## BEGIN EXCERPTED TEXT
# U.S. GOpen™ of Snowboarding at Ski Sundown - March 14th



## jarrodski (Mar 6, 2009)

http://www.snowboard-mag.com/content/magical-go-go®-and-pom-pom®-present-us-gopen™-snowboarding-34646

check this out


----------



## Greg (Mar 6, 2009)

Jarrod - you guys just kill it with unique events. I love the bumps and all, but you guys really know how to go beyond just skiing and snowboarding and make Sundown just a fun place to be! My little one loved Wild West Day. Nice job. Can't wait for "S7"!


----------



## gmcunni (Mar 6, 2009)

ishovelsnow said:


> http://www.snowboard-mag.com/content/magical-go-go®-and-pom-pom®-present-us-gopen™-snowboarding-34646
> 
> check this out





> GET READY FOR THE ON-SNOW FREAK SHOW! March 14th 2009 will mark the first annual U.S. GOpen™ of Snowboarding at Ski Sundown in New Hartford, CT. The U.S. GOpen™ is an open invitation event that will bend your cranium with original on-snow antics for all. The Laugh-Pipe™ jam *will be held in Southern New England’s only mini pipe* modeled after the halfpipes of yester-year complete with highway hits and jibs.



mini-pipe??? that's not lame!  ;-)


----------



## danny p (Mar 6, 2009)
## END EXCERPTED TEXT
WHAT TO WORK ON:
- A) Set down the portion of the Ski Sundown thread starting with "## jarrodski (Mar" and going on through "Greg (Mar 6, 2009)".
- B) According to the Ski Sundown thread, where will the Laugh-Pipe™ jam be held?
- C) List every username that appears as a post heading in the Ski Sundown thread.
## BEGIN SUPPLIED MATERIAL
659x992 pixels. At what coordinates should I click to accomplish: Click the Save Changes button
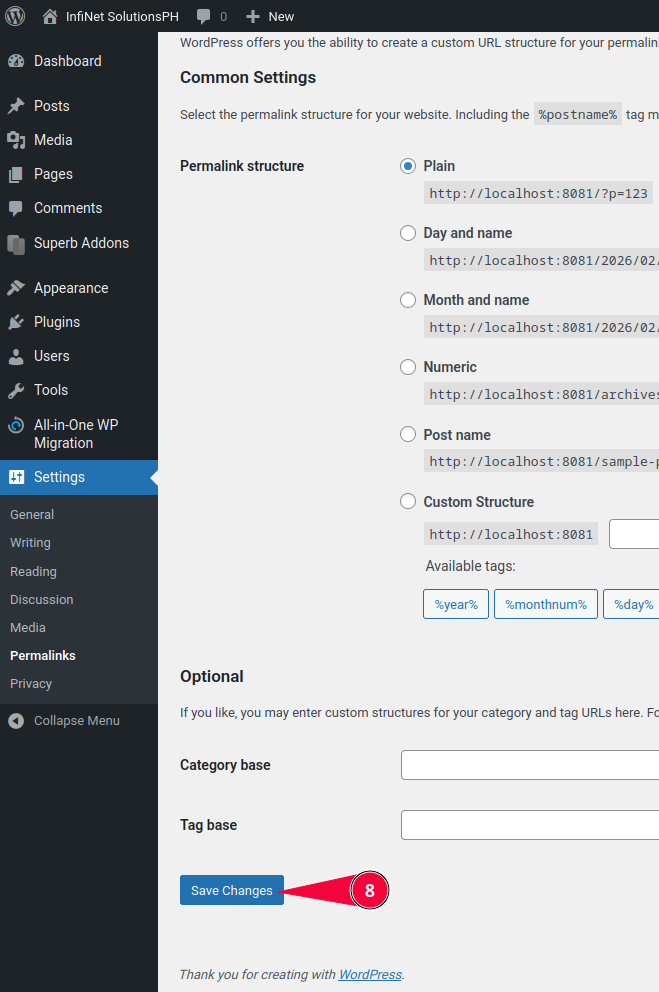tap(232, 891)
## END SUPPLIED MATERIAL
## BEGIN SUPPLIED MATERIAL
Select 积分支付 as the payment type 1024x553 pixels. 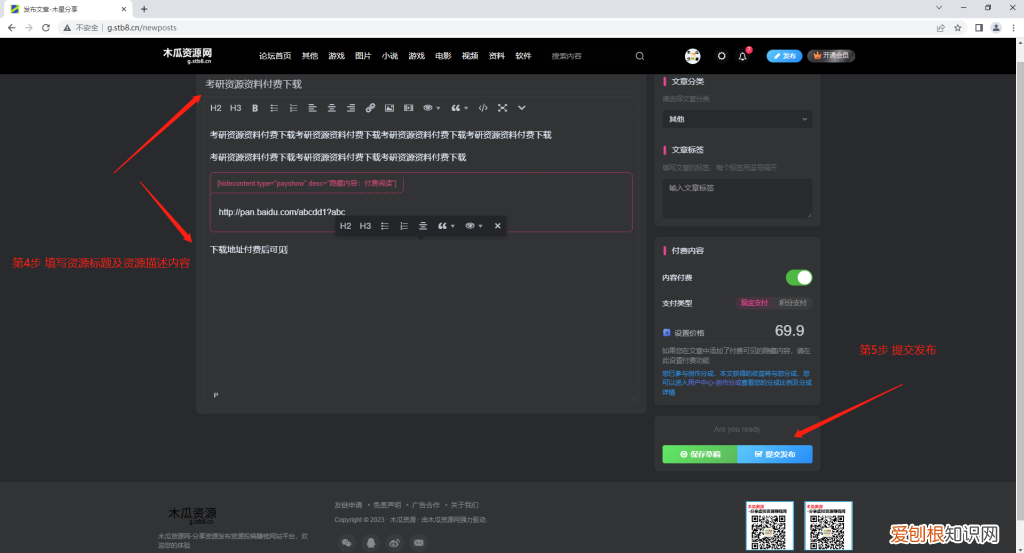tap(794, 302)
## END SUPPLIED MATERIAL
ANSWERS FOR THE TASKS:
- A)
## jarrodski (Mar 6, 2009)

http://www.snowboard-mag.com/content/magical-go-go®-and-pom-pom®-present-us-gopen™-snowboarding-34646

check this out


----------



## Greg (Mar 6, 2009)

- B) In Southern New England’s only mini pipe.

- C) jarrodski, Greg, gmcunni, danny p